✨ Add opt-in storage layout compatibility guard for UUPS

[codermaybe]

Description

Adds an optional storage layout compatibility check mechanism for UUPS upgrades to prevent storage collision vulnerabilities.

Changes

• Added StorageLayoutMismatch() error to UUPSUpgradeable.sol
• Added _checkStorageLayout(address newImplementation) virtual hook (empty by default for backwards compatibility)
• Provided reference implementation in MockUUPSImplementation.sol using version hash comparison
• Added test cases for both compatible and incompatible layout scenarios

Usage Pattern

Implementations can override _checkStorageLayout to enforce storage compatibility:

bytes32 private constant _STORAGE_LAYOUT_VERSION = keccak256("MyContract.v1");

function STORAGE_LAYOUT_VERSION() external pure returns (bytes32) {
    return _STORAGE_LAYOUT_VERSION;
}

function _checkStorageLayout(address newImpl) internal view override {
    // Check version hash matches - see MockUUPSImplementation.sol for full example
}

Design Decisions

• Opt-in mechanism: Default empty implementation preserves existing behavior
• Non-breaking: Zero impact on contracts that don't override the hook
• Gas-optimized: Uses assembly for efficient staticcall and error handling
• Flexible: Implementations can choose their own validation strategy

Addresses the storage layout safety concern raised in the original UUPS test demo.

Closes #1489

Checklist

Ensure you completed all of the steps below before submitting your pull request:

• Ran forge fmt?
• Ran forge test?

[atarpara]

Etherscan doesn’t support automatic verification of different storage slots as defined in EIP-1967. Therefore, adding a _checkStorageLayout() function isn’t very useful for most applications that aim to remain fully transparent.

Also, if a developer wants to include this kind of logic, they can simply add it inside the _authorizeUpgrade(address) function. So adding 2 virtual hooks are unnecessary.

[codermaybe]

---

Comment:

Hi @atarpara, thanks for the review. I understand the hesitation to add surface area, but I'd like to make a case for why this specific safeguard belongs in the core library:

1. Critical Safety Gap: Storage layout collisions are the most dangerous class of bugs in UUPS upgrades. While users can implement checks manually in _authorizeUpgrade, it conflates permission logic (who can upgrade?) with sanity checks (is the upgrade safe?). Separating these concerns prevents fatal mistakes.
2. Zero Cost Abstraction: Since the hooks are virtual and empty, they compile to zero runtime gas if not used. There is no performance penalty for the default user.
3. Standardization: Currently, every team using Solady UUPS has to reinvent this wheel. Providing a standard, opt-in hook allows developers to implement layout guards (like hash checks) cleanly without cluttering their auth logic.
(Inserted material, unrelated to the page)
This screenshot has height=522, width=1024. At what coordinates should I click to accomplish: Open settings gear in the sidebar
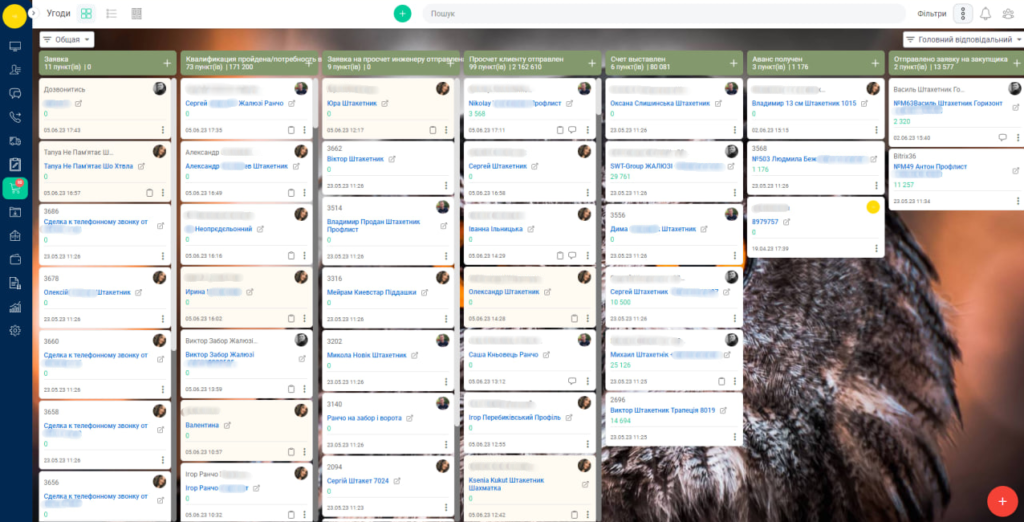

The goal isn't to force overhead, but to make the safest path the default path for developers who want it.

If the concern is the number of hooks, would you be open to a single _checkUpgrade hook that runs before the upgrade? This would satisfy the safety requirement while keeping the API minimal.

---

[atarpara]

@codermaybe The child contract won’t compile if it doesn’t implement _checkStorageLayout, because solady.UUPSUpgradeable is marked as abstract and the function is declared but not implemented. Abstract contracts with unimplemented functions require the child to provide an implementation.

[atarpara]

Therefore, the dev is required to implement both functions.

[codermaybe]

I believe there might be a misunderstanding. Since the function is declared with an empty body ({}), it is not an abstract function. Therefore, child contracts are not required to implement it. It serves as an optional hook (opt-in) with zero overhead for developers who don't need it.